До той поры, пока такого рода пациент не обнаружит нечто хорошее в плохом объекте и у него не появятся новые положительные чувства, его гнев и жажда мести требуют внимания: с одной стороны, их следует признавать как чувства, с другой стороны, придется следить, чтобы они не привели к поведению, разрушительному для самого пациента или для группы. Ведущий группы должен не просто способствовать тому, чтобы гнев и ненависть, направленные вовнутрь, нашли путь к внешним объектам, но и не позволять, чтобы агрессия, направленная вовне, навредила группе или ее терапевтическому функционированию. Иногда нужно помогать участникам группы не вредить окружающим.
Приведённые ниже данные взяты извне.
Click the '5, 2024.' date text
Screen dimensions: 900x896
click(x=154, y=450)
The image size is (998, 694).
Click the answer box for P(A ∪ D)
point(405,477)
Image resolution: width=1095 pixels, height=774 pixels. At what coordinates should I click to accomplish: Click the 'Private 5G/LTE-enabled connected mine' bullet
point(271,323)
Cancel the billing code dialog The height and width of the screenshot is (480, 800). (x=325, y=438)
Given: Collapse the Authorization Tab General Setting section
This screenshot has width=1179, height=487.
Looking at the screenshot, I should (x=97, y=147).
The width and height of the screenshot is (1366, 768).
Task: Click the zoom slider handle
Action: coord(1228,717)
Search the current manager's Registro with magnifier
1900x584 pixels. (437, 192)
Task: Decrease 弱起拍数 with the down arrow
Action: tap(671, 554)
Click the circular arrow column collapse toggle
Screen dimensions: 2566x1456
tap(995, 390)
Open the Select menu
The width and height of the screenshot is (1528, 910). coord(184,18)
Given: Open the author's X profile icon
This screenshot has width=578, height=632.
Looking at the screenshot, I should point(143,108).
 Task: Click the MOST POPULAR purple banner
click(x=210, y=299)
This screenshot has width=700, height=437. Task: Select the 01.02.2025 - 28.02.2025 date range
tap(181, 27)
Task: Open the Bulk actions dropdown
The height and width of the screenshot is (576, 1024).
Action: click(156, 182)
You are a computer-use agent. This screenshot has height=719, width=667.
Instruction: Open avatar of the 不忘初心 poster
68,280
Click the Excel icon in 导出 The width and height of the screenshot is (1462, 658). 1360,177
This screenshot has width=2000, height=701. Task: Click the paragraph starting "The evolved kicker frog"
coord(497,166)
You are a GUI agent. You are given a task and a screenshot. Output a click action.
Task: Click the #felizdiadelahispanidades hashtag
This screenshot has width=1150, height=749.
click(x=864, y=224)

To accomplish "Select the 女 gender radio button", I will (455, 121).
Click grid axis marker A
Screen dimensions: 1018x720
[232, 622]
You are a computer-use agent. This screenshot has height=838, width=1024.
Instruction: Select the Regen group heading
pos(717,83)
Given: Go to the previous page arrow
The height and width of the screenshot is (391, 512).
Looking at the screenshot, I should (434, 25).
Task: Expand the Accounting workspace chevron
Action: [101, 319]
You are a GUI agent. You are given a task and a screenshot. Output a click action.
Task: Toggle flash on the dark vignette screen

ЧРЕЗМЕРНАЯ АГРЕССИЯ В ГРУППЕ
Хотя верно замечено, что некоторые участники групп черпают силу в том, что им впервые удается выразить необузданный гнев в словах, а некоторые — в том, что обнаруживают, что вполне могут пережить подобную атаку, направленную на них, нужно, чтобы выражение агрессии не выходило за рамки толерантности всех участников группы в целом и каждого в отдельности. Если ведущему удается создать в группе атмосферу безопасности, в ней будут приемлемы относительно интенсивные чувства гнева и агрессии. Разумеется, важно, чтобы ведущий четко и ясно донес до группы, что он здесь главный и никакой разрушительной деятельности не потерпит. Он бдительно наблюдает за участниками, у которых затрагиваются подавленные чувства, и следит, чтобы эти чувства не дошли до такого уровня, когда они приведут к неконтролируемым импульсивным действиям. Ведущий группы, работающей по принципам современного анализа, стремится избегать разрушительных действий и принимает для этого следующие меры:
1. регулирует количество стимуляции и фрустрации, выпадающее на долю каждого участника,
2. помогает участникам как можно скорее облекать негативные чувства в слова,
3. учит участников группы говорить так, чтобы не наносить ущерба друг другу, и
4. совершает интервенции, чтобы предотвращать повторяющееся поведение, разрушительное для группы.